* What is needed: Below are records; print only the lines from the line containing "This screenshot has" to the end, both included, reproduced exactly and without the pictures.

Pixel coordinate grounding data:
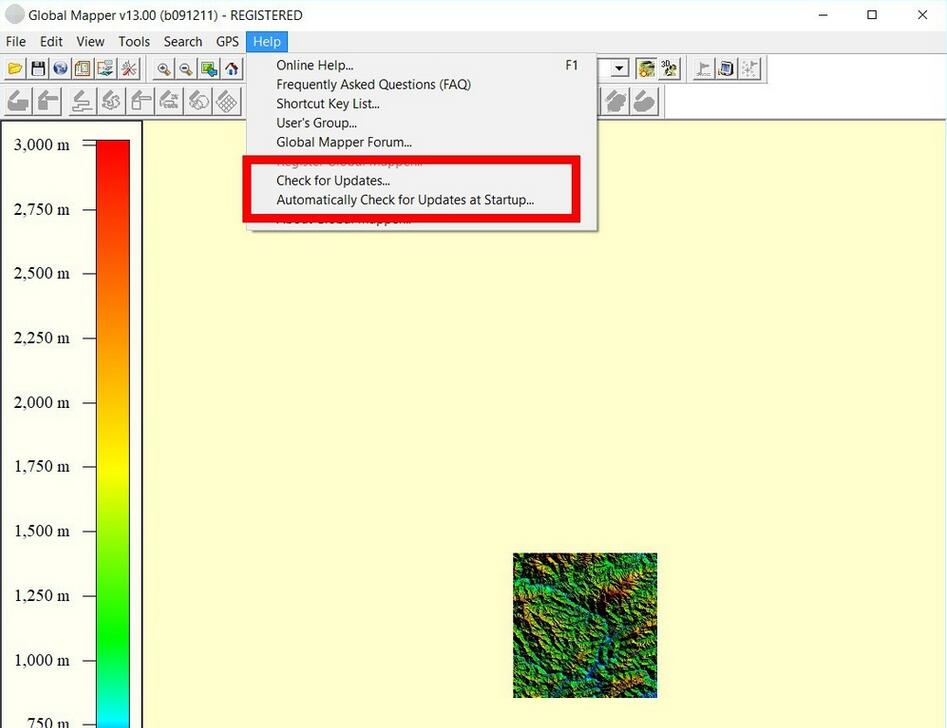Click the terrain map thumbnail
Image resolution: width=947 pixels, height=728 pixels.
(x=584, y=624)
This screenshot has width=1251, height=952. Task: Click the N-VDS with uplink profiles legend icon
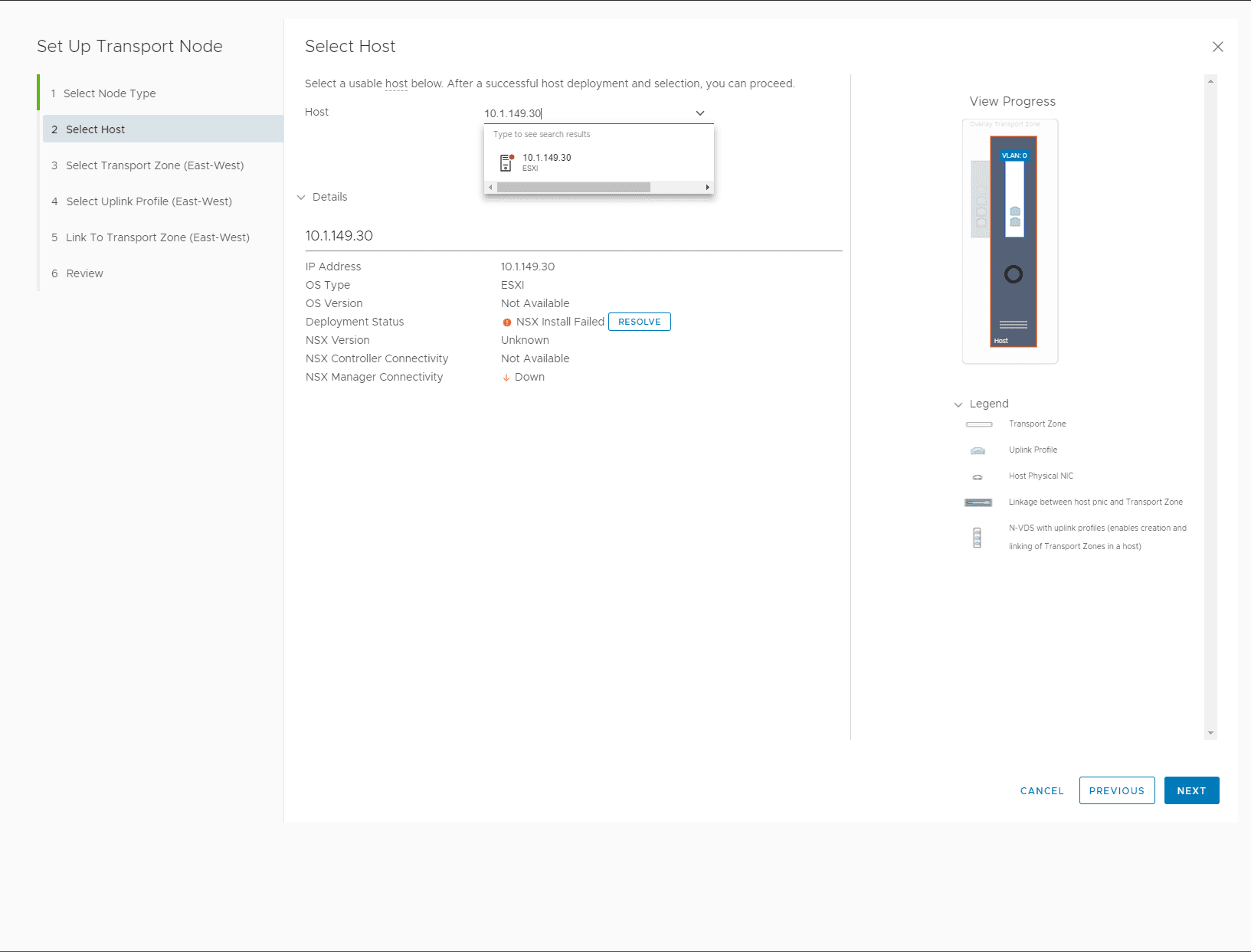click(977, 538)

* Exercise response:
This screenshot has width=1251, height=952. Task: Click the N-VDS with uplink profiles legend icon
click(977, 538)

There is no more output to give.